Vonnegut Library Fights Slaughterhouse-Five Ban with Giveaways
In response to a Missouri school board’s order to ban Slaughterhouse-Five from the Republic High School library and curriculum, the Kurt Vonnegut Memorial Library in Indianapolis will offer a free copy of the book to the first 150 of the school’s students requesting one.
Julia Whitehead, executive director of the nonprofit institution honoring the Indianapolis native, said in the August 5 Huffington Post that the gift, funded by an anonymous donor, was part of an effort to raise public awareness of the school board’s decision to remove the antiwar novel. “All of these students will be eligible to vote, and some may be protecting our country through military service in the next year or two,” Whitehead said in a statement.
“It is shocking and unfortunate that those young adults and citizens would not be considered mature enough to handle the important topics raised by Kurt Vonnegut, a decorated war veteran. Everyone can learn something from his book.”
After the school board’s decision, the Vonnegut Library began working with Doug Bonney, legal director of the ACLU of Kansas and Western Missouri, the Huffington Post reported. Bonney said the ACLU would be sending the board a Sunshine Act request for all the records and minutes from its meetings in order to determine the precise reasons for the book’s removal. “If the reason is that the district didn’t like the ideas in the book,” he said, “then yes, that is unconstitutional.”

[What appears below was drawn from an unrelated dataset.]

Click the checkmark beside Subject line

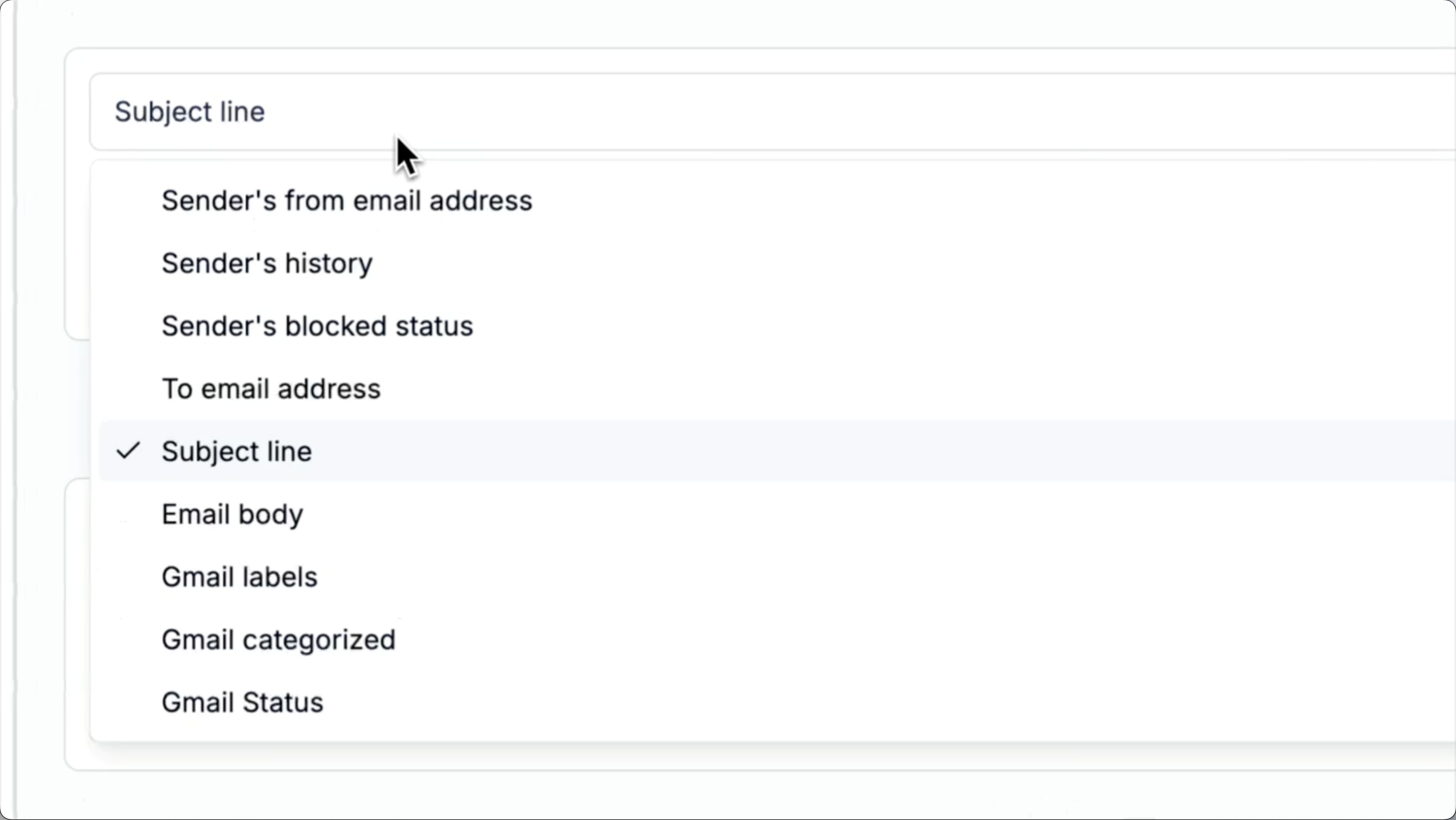(128, 451)
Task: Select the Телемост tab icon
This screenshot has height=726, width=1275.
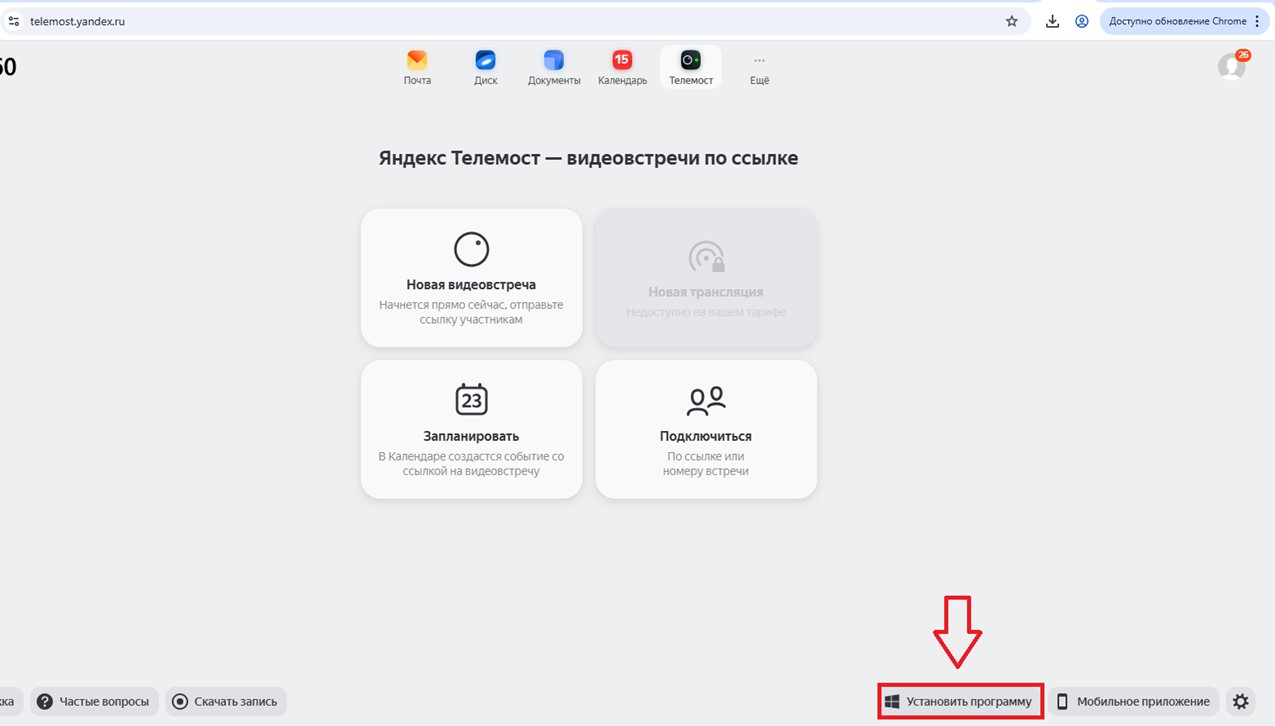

In her statement posted to the Vonnegut Library Facebook page, Whitehead quoted Vonnegut himself on such matters: “All these people talk so eloquently about getting back to good old-fashioned values . . . and I say let’s get back to the good old-fashioned First Amendment of the good old-fashioned Constitution of the United States—and to hell with the censors! Give me knowledge or give me death!”